Moving on from pain and blame at
Brightside Event Venue

Co-founder of Empower HER Bridget Flaherty is curating MOVE: A Powerful Evening
of Storytelling

By Brittany Erwin

Picture the best thing that has ever happened to you. Did you tell someone all about it with a smile plastered on your face, joy in your heart? Now, picture the opposite—an event or experience that caused you to feel ashamed, humiliated, or abused. Were you able to work up the courage to share that with someone? If yes, I hope your story was treated with dignity and respect. I hope whomever you trusted to share it with believed you, validated you, and maybe even responded—tentatively at first, and then resoundingly—me too. Unfortunately, for many—particularly if their experience was one of sexual harassment or assault—this has not always been the case. Instead, the story was often met with a shrug, with anger, pressure to remain silent, or all of the above and worse. Everyone deserves to speak his or her truth without fear. “MOVE: A Powerful Evening of Storytelling Inspired by #MeToo,” hosted by Empower HER, Dayton Story Slam, and Dayton Most Metro on Thursday, Mar. 29 will provide a space in which to listen, to believe, to support, and make sure no one ever stops sharing again.

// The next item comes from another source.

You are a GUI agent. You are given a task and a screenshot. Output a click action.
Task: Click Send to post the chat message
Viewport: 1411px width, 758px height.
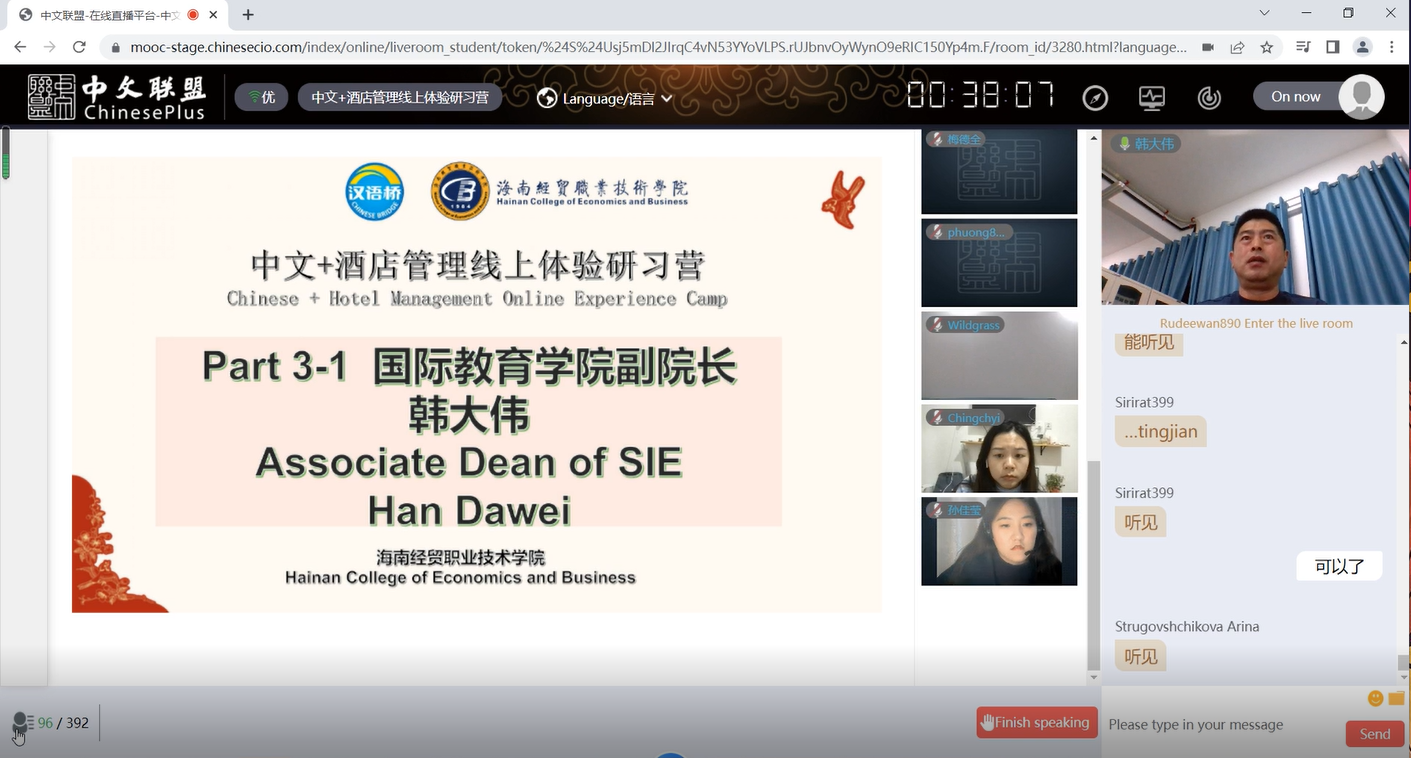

In the unlikely event you have not heard about the #MeToo movement, I will summarize for you briefly. Powerful movie mogul Harvey Weinstein was outed by the New York Times and the New Yorker as an alleged serial sexual harasser and abuser. More and more (and still more) women—and some men—poured forth in support to share their own stories of sexual harassment and abuse via the hashtag #MeToo, which was created by Tarana Burke and popularized by actress Alyssa Milano. The deluge of #MeToo’s was and is staggering in its volume, but there has been healing in the telling and the realization that you are not alone.

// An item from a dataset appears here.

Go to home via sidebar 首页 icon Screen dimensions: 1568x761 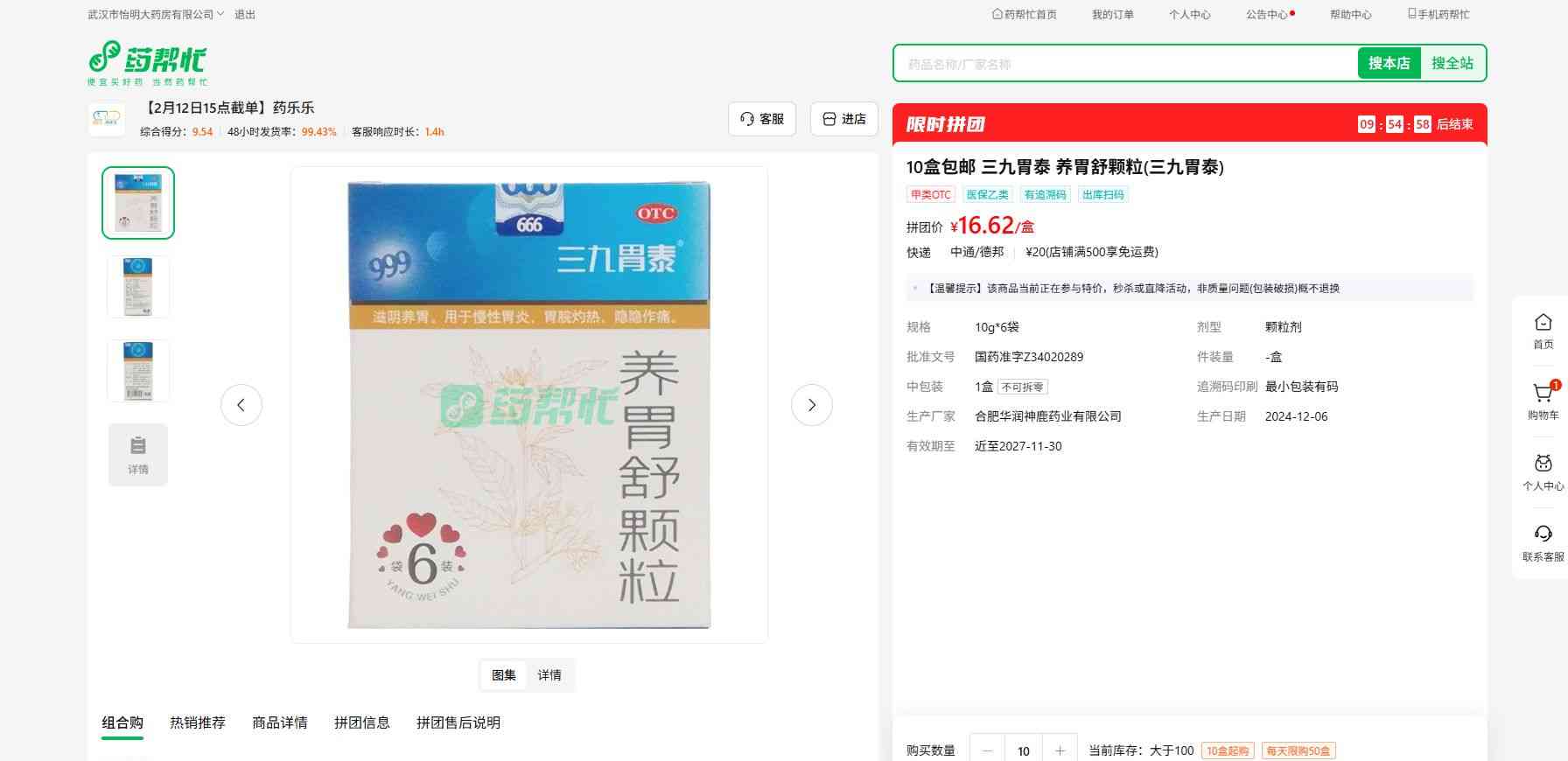point(1543,330)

Just ask Bridget Flaherty, one of the co-founders of Empower HER, who told her own #MeToo story in Chicago. She remembers, “about two-thirds of the way through the story, with tears in my eyes, my mind went blank. The support that I received from the crowd was amazing and gave me the courage to retell the story…After being a part of that event I knew that we had to bring the same open conversation to Dayton.” It was time to rip the band-aid off so the wounds could heal.

So, from 6:30-9:30 p.m., for the small fee of $5.00—all of which goes to the Artemis Center—attendees and storytellers alike will converge and do just that. Storytelling provides a powerful way to connect and to create change. “Sharing stories serves a couple of purposes in the community,” emphasizes Bryan Suddith, co-producer of Story Slam Dayton, continuing, “When more people can understand the overwhelming occurrences of sexual violence and harassment, you move closer to ending it in relationships and in the workplace.” The catharsis and empathy achieved here can serve as a catalyst and call to action.

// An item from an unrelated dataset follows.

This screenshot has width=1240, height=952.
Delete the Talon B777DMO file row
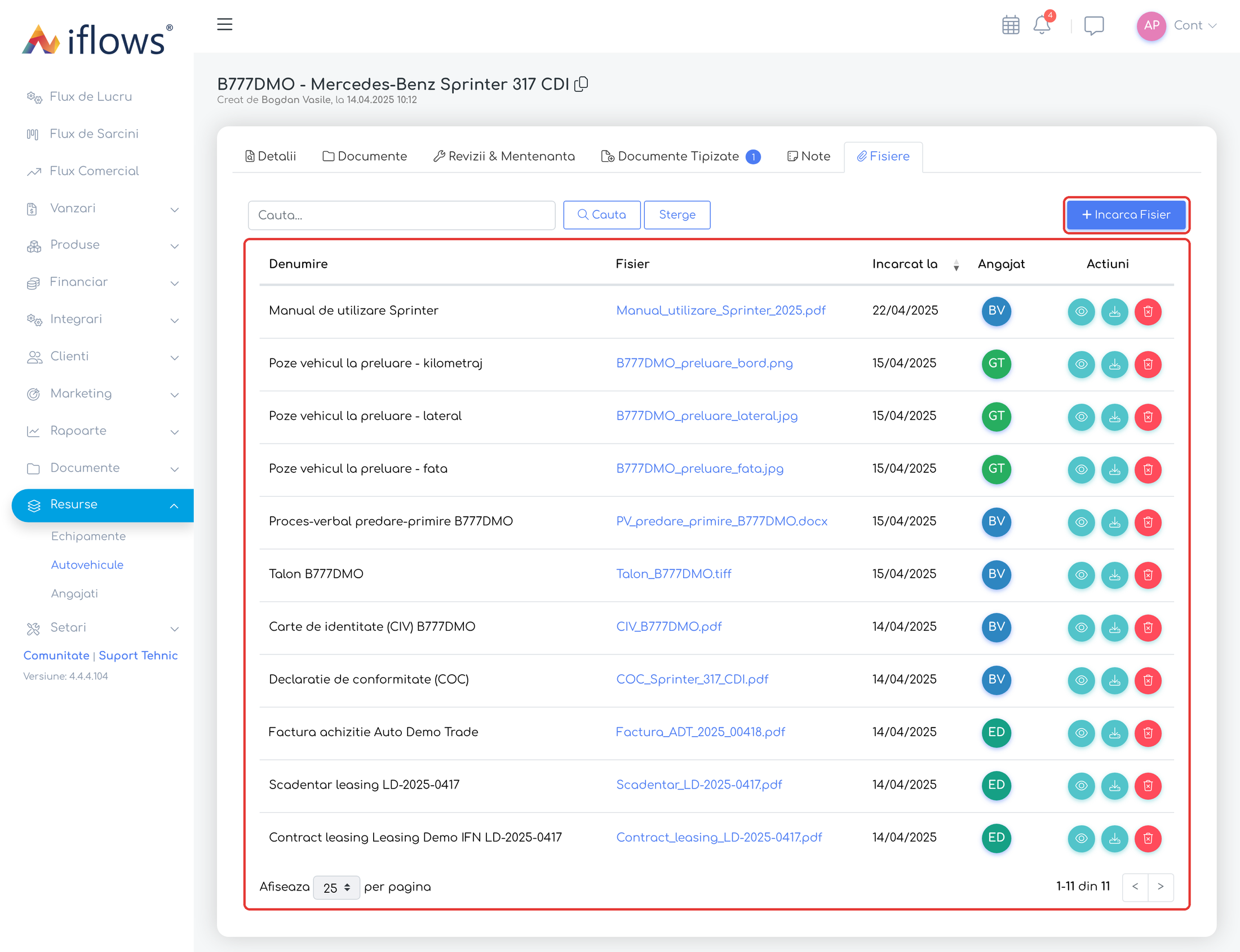click(x=1148, y=575)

Given the subject matter, audiences should be aware this event will include adult subject matter, some of it upsetting. That said, the discomfort is worth it and Suddith described what attendees can expect to lessen the anxiety some may feel. “Bridget is screening the stories and creating an evening of stories, spoken word pieces and hopefully a few humorous ones as well. The stories are difficult to hear. These are real stories from real people who have suffered from harassment and sexual violence. This is an adult show, but it promises to be one of healing, hope, and encouragement” he says. While the audience plays a critical role, the voices of the tellers are front
and center here.

For those who have expressed skepticism regarding the #MeToo movement, or for those who have cautioned it will unleash a “witch hunt” (looking at you, Woody Allen), Suddith has some thoughts. He says, “They need to hear the stories. The stories aren’t intended to out someone. It is a healing event.” The goal is to find collaborators, to listen, and to learn within a space that feels safe and is encouraging. It is time those who have lived alone with their stories give voice to their experiences.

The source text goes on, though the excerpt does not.